• **GIVEN TASK**:
Pull out each line of the records that contains the word "Identify". Only lines that match its capitalization count.

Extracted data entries

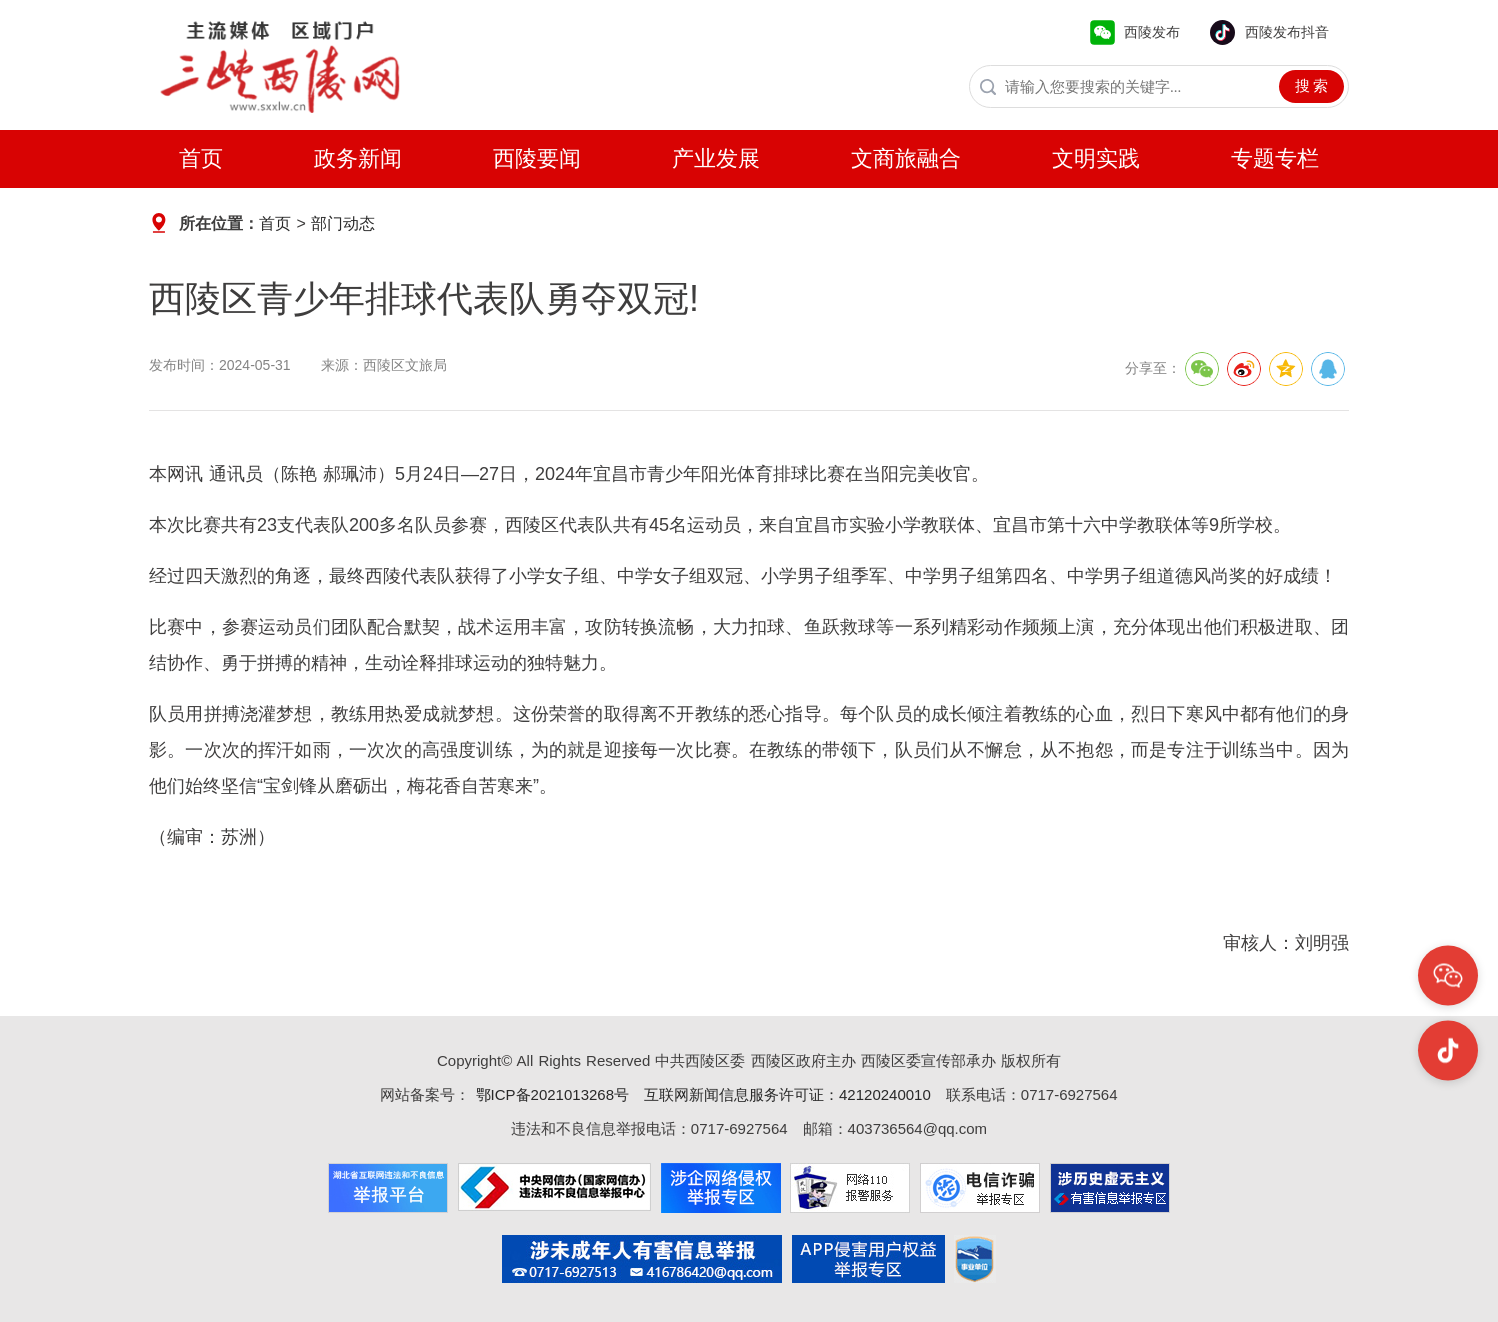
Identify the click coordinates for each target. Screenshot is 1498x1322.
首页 (201, 158)
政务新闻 (358, 158)
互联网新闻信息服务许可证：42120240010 (787, 1094)
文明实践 (1096, 158)
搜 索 (1312, 86)
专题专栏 (1275, 158)
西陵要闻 (537, 158)
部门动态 (343, 223)
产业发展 (716, 158)
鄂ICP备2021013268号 (549, 1094)
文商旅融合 (906, 158)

• **FINISHED EXERCISE**:
Identify the click coordinates for each target. Screenshot is 1498x1322.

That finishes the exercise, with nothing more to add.